Actinomycete strains were isolated using the spread plate technique15 on 2216E agar (Hopebio, Qingdao, China) and Gauze’s agar (Hopebio, Qingdao, China). The 2216E agar was prepared with the following ingredients (g/L): peptone 5.0 g, yeast extract 1.0 g, ferric citrate 0.1 g, sodium chloride 19.45 g, magnesium chloride 5.98 g, sodium sulfate 3.24 g, calcium chloride 1.8 g, potassium chloride 0.55 g, sodium carbonate 0.16 g, potassium bromide 0.08 g, strontium chloride 0.034 g, boric acid 0.022 g, sodium silicate 0.004 g, sodium fluoride 0.0024 g, sodium nitrate 0.0016 g, and disodium hydrogen phosphate 0.008 g, with a pH value of 7.6 ± 0.2. The Gauze’s agar was composed of (g/L): potassium nitrate 1.0, potassium dihydrogen phosphate 0.5, magnesium sulfate 0.5, ferrous sulfate 0.01, sodium chloride 0.5, soluble starch 20.0, and agar 15.0, with a pH value of 7.2–7.4. Plates were incubated at 28 °C for 7–14 days to allow colony formation. The selection of distinct colonies involved a careful visual examination of the colonies that had formed on the agar plates. Colonies differing in color, size, shape, elevation, surface characteristics, margin shape, and glossiness were all considered.
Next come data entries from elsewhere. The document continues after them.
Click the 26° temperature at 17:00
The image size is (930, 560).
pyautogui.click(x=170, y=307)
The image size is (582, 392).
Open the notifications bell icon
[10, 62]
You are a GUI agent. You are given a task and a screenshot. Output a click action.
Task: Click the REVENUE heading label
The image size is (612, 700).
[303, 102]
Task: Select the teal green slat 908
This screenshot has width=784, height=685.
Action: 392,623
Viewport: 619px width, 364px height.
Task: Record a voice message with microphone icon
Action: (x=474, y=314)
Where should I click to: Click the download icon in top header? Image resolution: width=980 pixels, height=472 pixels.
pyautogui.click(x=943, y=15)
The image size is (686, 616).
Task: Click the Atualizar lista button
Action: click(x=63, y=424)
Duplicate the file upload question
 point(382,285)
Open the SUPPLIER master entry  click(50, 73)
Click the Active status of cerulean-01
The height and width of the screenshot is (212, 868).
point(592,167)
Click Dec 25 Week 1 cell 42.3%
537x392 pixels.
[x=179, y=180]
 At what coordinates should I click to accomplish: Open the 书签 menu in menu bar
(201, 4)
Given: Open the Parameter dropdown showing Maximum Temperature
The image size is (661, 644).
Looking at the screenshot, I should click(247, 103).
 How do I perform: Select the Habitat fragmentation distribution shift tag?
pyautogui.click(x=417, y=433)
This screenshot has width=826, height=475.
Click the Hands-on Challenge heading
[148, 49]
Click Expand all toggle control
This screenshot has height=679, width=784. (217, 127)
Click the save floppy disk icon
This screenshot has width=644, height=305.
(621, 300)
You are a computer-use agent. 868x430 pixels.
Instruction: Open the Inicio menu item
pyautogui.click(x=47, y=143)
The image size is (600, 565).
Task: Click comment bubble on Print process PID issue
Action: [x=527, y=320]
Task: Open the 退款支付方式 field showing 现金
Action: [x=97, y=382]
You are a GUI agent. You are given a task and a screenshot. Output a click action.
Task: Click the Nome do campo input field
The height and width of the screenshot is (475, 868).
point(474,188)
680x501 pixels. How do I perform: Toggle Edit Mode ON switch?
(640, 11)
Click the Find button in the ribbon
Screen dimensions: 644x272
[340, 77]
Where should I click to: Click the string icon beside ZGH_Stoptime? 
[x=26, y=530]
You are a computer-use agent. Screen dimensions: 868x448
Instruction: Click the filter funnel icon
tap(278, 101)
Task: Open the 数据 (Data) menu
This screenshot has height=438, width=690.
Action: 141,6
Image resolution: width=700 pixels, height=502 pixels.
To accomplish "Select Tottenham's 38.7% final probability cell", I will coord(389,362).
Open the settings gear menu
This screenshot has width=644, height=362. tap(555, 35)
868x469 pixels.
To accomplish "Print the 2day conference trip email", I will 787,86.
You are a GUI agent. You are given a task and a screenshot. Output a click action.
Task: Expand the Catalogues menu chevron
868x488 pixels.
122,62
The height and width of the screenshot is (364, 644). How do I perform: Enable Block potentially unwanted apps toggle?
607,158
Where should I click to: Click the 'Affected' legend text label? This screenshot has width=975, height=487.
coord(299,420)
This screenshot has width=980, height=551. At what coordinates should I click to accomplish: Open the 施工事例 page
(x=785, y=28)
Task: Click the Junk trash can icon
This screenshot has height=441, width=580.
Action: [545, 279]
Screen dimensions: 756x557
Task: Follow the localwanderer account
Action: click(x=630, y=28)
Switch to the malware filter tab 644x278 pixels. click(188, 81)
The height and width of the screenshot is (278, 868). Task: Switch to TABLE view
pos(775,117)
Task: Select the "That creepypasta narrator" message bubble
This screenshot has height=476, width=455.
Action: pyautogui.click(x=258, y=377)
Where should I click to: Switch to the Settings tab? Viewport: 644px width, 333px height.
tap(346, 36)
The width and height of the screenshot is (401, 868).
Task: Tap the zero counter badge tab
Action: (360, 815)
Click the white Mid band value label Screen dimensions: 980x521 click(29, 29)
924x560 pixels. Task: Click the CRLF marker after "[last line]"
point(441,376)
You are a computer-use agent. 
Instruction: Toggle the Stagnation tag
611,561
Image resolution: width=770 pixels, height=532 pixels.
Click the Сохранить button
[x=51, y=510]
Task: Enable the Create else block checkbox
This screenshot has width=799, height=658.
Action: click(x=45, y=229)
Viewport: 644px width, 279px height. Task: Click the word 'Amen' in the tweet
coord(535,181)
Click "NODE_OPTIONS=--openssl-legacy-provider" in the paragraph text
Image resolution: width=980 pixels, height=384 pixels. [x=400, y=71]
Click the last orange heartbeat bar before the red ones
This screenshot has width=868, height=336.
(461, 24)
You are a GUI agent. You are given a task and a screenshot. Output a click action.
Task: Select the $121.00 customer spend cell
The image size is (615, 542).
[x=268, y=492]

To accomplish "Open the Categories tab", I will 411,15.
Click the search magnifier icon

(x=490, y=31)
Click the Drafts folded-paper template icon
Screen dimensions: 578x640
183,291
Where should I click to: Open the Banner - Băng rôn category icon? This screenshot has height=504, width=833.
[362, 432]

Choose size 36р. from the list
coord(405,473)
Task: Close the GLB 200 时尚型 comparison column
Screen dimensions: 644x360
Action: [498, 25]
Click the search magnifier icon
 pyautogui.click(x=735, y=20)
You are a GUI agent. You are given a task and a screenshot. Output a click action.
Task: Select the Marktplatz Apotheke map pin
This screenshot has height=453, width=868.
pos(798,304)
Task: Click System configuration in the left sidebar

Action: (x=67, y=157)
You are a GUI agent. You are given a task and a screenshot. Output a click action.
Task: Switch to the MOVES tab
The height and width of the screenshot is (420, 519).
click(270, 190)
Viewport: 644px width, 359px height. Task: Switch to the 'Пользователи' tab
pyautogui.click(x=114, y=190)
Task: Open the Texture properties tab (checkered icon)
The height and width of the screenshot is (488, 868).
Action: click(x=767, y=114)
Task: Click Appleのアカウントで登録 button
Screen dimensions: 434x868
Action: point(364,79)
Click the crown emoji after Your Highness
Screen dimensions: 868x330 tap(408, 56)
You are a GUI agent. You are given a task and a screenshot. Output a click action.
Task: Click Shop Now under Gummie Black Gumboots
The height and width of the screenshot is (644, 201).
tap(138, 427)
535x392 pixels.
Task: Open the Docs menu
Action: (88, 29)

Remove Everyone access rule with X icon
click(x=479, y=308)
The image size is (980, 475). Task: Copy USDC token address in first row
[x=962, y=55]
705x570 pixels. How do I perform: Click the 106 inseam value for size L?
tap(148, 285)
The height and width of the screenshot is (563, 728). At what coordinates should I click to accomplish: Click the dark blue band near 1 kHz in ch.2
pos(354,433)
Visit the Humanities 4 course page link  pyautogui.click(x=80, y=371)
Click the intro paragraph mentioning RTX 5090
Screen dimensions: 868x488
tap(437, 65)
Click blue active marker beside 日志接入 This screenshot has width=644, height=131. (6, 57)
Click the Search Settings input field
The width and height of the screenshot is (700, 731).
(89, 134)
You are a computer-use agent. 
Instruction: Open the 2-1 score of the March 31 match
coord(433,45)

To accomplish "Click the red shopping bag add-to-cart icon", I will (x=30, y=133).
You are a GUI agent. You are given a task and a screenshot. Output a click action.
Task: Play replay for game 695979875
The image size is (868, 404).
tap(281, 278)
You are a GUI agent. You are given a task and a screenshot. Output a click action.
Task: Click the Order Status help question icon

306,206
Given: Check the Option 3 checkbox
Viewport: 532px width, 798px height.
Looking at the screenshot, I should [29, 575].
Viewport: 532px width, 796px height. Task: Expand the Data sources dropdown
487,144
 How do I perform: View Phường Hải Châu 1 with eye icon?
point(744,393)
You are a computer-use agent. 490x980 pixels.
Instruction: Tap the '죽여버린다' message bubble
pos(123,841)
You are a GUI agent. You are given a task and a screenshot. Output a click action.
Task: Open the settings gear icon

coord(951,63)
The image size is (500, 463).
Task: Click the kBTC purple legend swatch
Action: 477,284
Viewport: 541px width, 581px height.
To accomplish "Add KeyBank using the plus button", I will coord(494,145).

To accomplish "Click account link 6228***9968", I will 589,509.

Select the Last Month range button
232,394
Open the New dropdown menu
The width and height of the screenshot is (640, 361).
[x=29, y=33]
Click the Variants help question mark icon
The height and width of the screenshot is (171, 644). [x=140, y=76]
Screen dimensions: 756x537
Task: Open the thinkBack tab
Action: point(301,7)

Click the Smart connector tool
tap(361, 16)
These differences indicated potential genetic or phenotypic variations among the actinomycete strains. Using a sterile inoculating loop or needle, each visibly distinct colony was individually picked from the original agar plate and transferred to a fresh 2216E agar plate. Purified isolates were identified by 16S rDNA PCR analysis. For long-term storage, isolates were preserved in glycerol stocks at −80 °C.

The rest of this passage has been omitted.